[Mb-civic] Fairness Has Nothing to Do With a Draft LATimes

Michael Butler michael at michaelbutler.com
Sun Jul 18 12:40:52 PDT 2004


http://www.latimes.com/news/opinion/la-oe-kinsley18jul18.story

MICHAEL KINSLEY

Fairness Has Nothing to Do With a Draft

 July 18, 2004

 The country's main reaction to the need for more troops in Iraq is that we
should get other countries to help us out. In other words, draft foreigners.
But events in Iraq have revived rumors and predictions that the real draft
is coming back, and they have provided one of the periodic opportunities for
advocates of a draft to make their case.

 That case has two parts. One is fairness: When you're asking young people
to disrupt their lives and risk dying for their country, that burden ought
to be spread across society, not concentrated among those who may have
volunteered out of desperation. The second argument is democracy: An
important test of the system is whether war-and-peace decision makers have
skin in the game. If the children of politicians and business leaders are at
risk, isn't a war less likely?

 The Pentagon insists that the all-volunteer military actually is a pretty
good cross-section of society. But that is hard to believe. And the power
elite that draft enthusiasts are talking about is probably too small to be
reflected in the Pentagon surveys. At the very least, the sons and daughters
of the elite don't have to sign up for any reason except a real desire to
serve in the military. By contrast, economic pressure and a lack of other
opportunities may lead a poor kid to join the Army even if, on balance, he
might prefer a career in investment banking.
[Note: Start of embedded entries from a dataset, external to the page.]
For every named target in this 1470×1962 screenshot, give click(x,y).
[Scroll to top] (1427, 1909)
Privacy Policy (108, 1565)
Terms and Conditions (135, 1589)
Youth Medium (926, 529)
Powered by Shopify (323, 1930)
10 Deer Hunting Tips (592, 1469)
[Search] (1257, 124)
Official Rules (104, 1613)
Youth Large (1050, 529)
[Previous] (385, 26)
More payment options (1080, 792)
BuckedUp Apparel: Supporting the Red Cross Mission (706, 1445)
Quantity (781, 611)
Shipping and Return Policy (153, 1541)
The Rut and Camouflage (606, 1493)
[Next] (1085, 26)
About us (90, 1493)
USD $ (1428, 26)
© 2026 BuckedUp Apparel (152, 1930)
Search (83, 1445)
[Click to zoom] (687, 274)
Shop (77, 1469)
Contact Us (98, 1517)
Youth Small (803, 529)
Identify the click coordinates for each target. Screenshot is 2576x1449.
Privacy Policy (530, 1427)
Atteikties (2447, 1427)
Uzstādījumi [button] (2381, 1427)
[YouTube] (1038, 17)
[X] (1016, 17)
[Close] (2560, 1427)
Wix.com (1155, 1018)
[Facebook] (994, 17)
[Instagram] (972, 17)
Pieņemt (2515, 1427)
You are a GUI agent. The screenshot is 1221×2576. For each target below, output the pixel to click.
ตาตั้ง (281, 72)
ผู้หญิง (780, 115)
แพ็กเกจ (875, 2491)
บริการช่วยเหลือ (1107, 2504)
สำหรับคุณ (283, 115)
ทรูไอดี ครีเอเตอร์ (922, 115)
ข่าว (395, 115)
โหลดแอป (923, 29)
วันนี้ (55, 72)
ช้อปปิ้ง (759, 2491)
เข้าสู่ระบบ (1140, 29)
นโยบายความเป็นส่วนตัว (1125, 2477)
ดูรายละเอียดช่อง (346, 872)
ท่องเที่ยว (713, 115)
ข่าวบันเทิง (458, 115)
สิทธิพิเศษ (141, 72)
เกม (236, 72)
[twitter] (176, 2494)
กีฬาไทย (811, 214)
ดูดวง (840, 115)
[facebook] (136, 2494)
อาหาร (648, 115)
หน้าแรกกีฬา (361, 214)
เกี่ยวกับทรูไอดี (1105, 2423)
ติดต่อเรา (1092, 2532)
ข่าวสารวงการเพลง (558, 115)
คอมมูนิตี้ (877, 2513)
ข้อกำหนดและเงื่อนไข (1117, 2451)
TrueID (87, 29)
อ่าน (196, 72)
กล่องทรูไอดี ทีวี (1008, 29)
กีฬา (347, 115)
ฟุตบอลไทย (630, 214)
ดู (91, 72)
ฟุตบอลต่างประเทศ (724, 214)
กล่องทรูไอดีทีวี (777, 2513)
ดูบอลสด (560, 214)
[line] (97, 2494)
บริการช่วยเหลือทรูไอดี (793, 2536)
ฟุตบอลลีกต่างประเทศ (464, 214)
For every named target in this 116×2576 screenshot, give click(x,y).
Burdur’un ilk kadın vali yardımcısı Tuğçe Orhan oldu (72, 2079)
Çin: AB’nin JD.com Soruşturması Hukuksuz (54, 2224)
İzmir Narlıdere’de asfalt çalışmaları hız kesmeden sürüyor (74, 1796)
 So is this unfair? Yes, of course it's unfair. But replacing the volunteer
Army with a draft is an odd way to address this unfairness. The practical
effect might be to deny a poor kid the opportunity he or she is currently
taking, without creating new opportunities to replace it. Meanwhile, someone
else who doesn't need or want this opportunity would be forced into it.
Result: Two people doing something they don't want to do.

 Another problem. Even if we need more soldiers in Iraq, we don't need as
many as a universal draft would produce. The legendary unfairness of the
Vietnam-era draft was more the result of the government looking for ways to
reduce the number of draftees than of actual draft dodging. Draft
enthusiasts have two solutions to this dilemma. One is a universal mandatory
service program for young people in which military service would be just one
option. This is truly the tail wagging the dog. You start with demographic
concerns about the military and end up with a vast new government
bureaucracy dedicated to forcing people against their will into jobs that
mostly have nothing to do with the military. The notion of every young
citizen devoting a year or two to public service is a pleasant one. But is
this pleasant notion reason enough to justify a vast social engineering
experiment and a vast bureaucratic machine to run it? Does experience offer
any reason for confidence that a government agency dedicated to implanting
higher values into millions of young people by finding inspirational tasks
and forcing the kids to do them could actually pull this off without
embarrassment and scandal?

 The other way to equalize a draft is a lottery. Everyone registers, then
whether you get called is a matter of luck. In a way, of course, that's how
it works now. If you're lucky enough to be born prosperous or well
connected, you don't have to serve. The advantage of a draft lottery is that
it would redistribute the luck for at least this one occasion. The
disadvantage is that it's still luck, and still unfair. Arbitrary unfairness
is better than systemic unfairness. But now you are disrupting lives and
closing off opportunities in pursuit of a goal far short of actual fairness.

 During Vietnam, the columnist Nicholas von Hoffman wrote, "Draft old men's
money, not young men's bodies." His point was that in the United States,
when you want more of something ‹ even soldiers ‹ the way to get more is to
pay more. Any kind of draft allows the government to pay less for soldiers
than they would cost in the free market. It is, in essence, a tax on young
people. Or a pay cut for those who would have volunteered anyway. What kind
of fairness is that?

 As for the contention that a draft would make it harder for a president to
start a war, that one can be argued both ways. A draft ensures that decision
makers have a personal stake in a war. On the other hand, a volunteer Army
puts war-and-peace decisions to the test of the market: Can people be
induced voluntarily to fight it? A volunteer Army could become a mercenary
force operating at the president's whim. But a draft Army, always at the
ready, also encourages imperial whimsy.

 It's true that democracy has almost disappeared from this country's
decisions about going to war. Presidents of both parties assert, with little
challenge and even less justification, near unilateral war-power authority.
Congress should reassert its war powers. That would do more for democracy
than drafting the president's daughters.